EXERCISE INSTRUCTIONS :: Take from the material every line containing the string "agent" and copy it.

(MATERIAL FOR THE TASK begins)

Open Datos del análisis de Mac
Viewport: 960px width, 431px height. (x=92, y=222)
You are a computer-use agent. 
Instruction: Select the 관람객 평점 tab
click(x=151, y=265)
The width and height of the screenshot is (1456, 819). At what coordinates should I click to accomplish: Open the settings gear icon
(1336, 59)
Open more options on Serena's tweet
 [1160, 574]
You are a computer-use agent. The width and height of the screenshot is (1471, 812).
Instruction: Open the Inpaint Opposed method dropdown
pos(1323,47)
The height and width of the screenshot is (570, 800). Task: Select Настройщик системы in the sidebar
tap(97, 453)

(MATERIAL FOR THE TASK ends)
(MATERIAL FOR THE TASK begins)

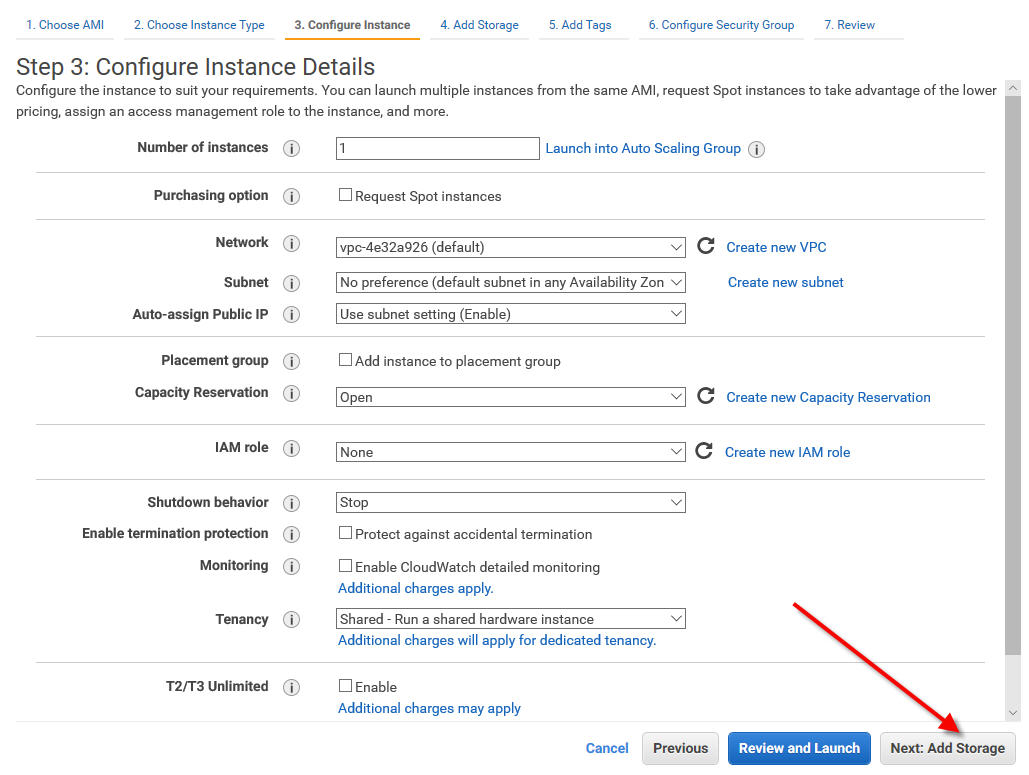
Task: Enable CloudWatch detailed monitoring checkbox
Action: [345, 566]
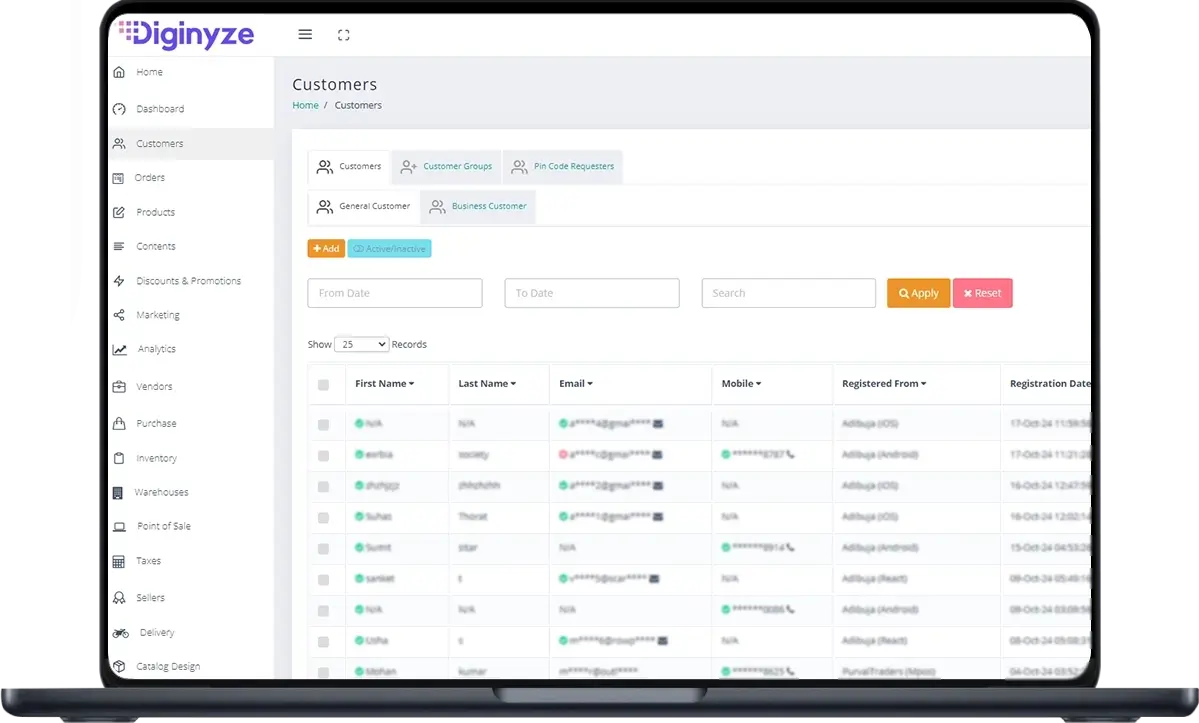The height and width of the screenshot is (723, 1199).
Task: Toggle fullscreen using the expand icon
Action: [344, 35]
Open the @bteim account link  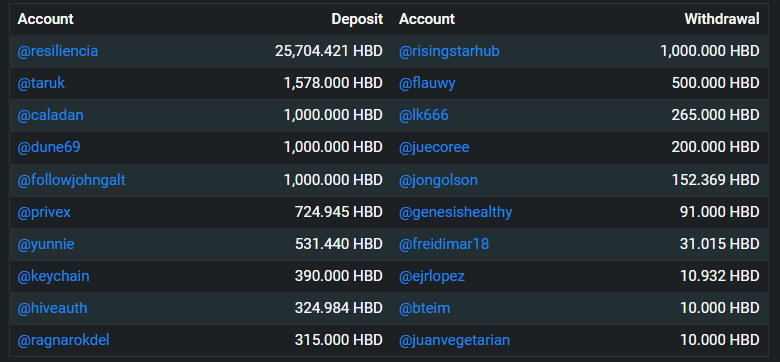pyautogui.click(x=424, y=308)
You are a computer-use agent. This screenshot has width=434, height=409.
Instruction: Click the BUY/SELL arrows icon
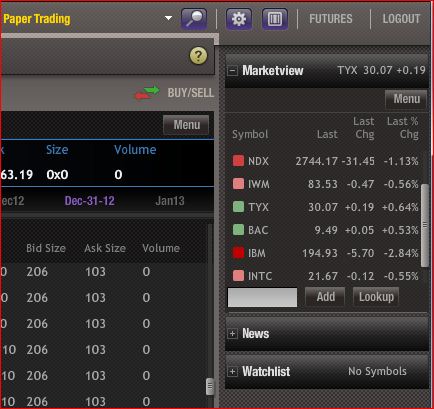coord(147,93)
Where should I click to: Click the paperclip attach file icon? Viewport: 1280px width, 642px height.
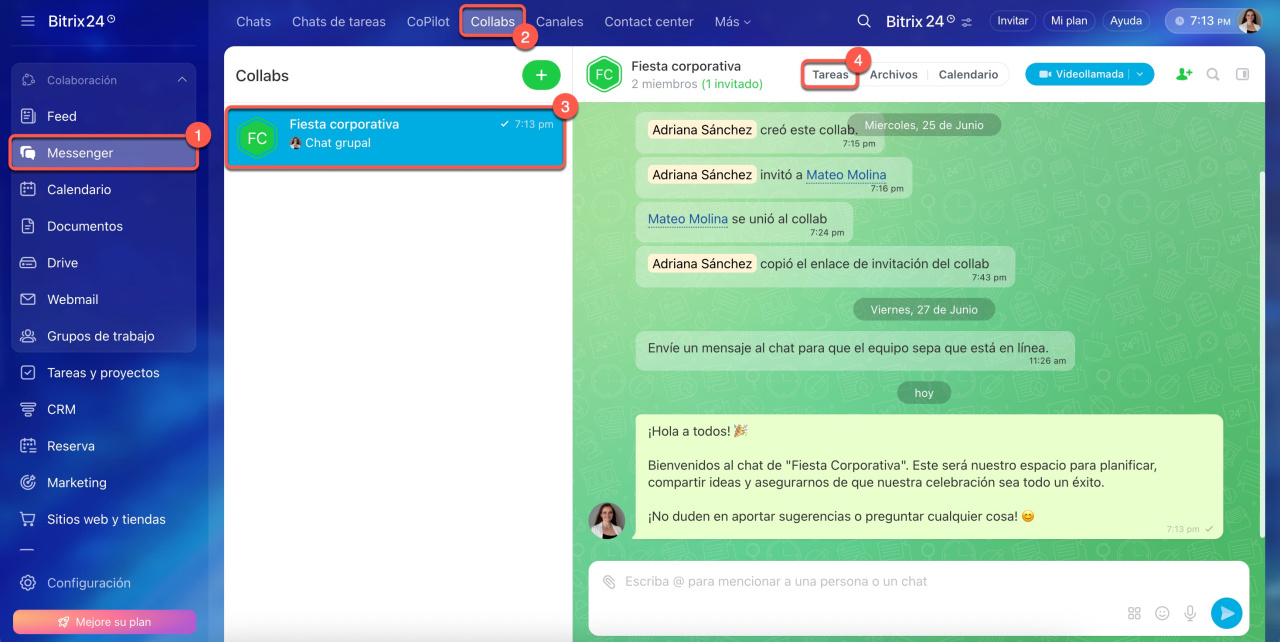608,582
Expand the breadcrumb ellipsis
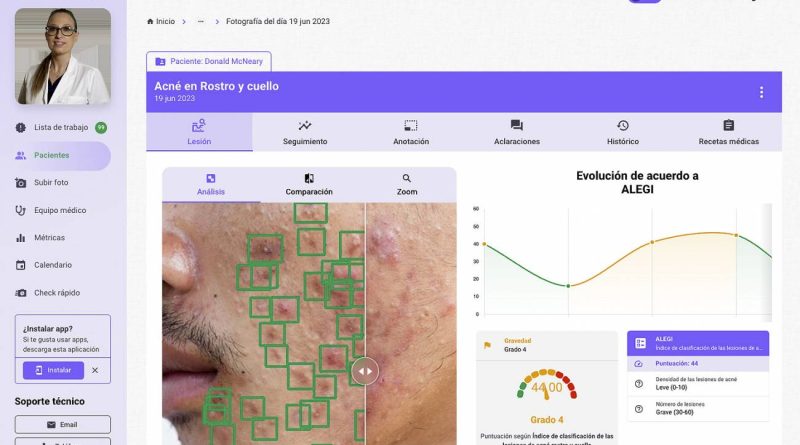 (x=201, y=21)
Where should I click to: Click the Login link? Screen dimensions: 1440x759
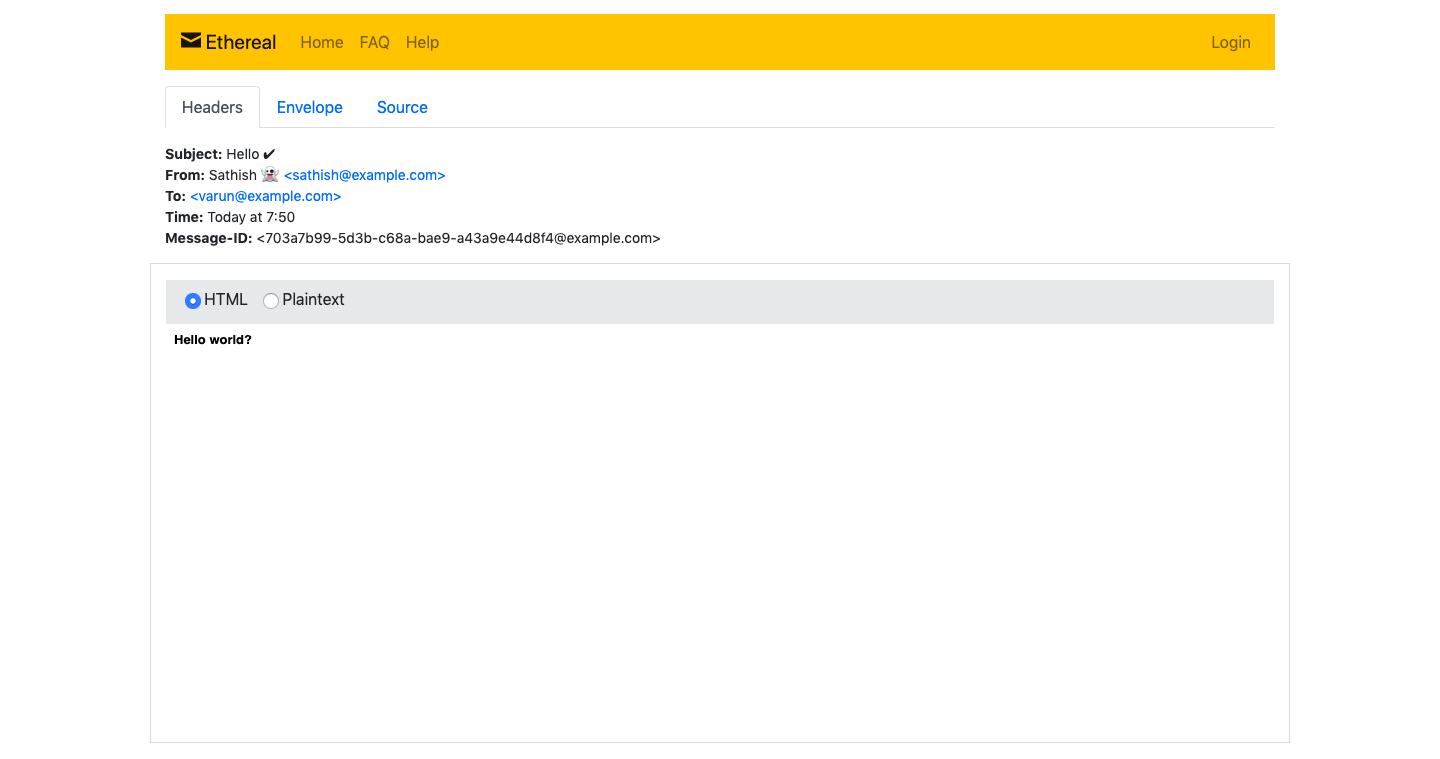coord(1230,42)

(MATERIAL FOR THE TASK ends)
(MATERIAL FOR THE TASK begins)

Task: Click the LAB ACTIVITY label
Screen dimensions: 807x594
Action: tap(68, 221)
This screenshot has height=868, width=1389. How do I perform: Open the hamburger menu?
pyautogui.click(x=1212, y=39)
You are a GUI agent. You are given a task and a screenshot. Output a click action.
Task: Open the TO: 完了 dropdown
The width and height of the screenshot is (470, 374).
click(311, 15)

(MATERIAL FOR THE TASK ends)

EXERCISE OUTPUT ::
You are a computer-use agent. 
You are a computer-use agent. The width and height of the screenshot is (1471, 812).
You are a computer-use agent. This screenshot has width=434, height=409.
You are a GUI agent. You are given a task and a screenshot. Output a click action.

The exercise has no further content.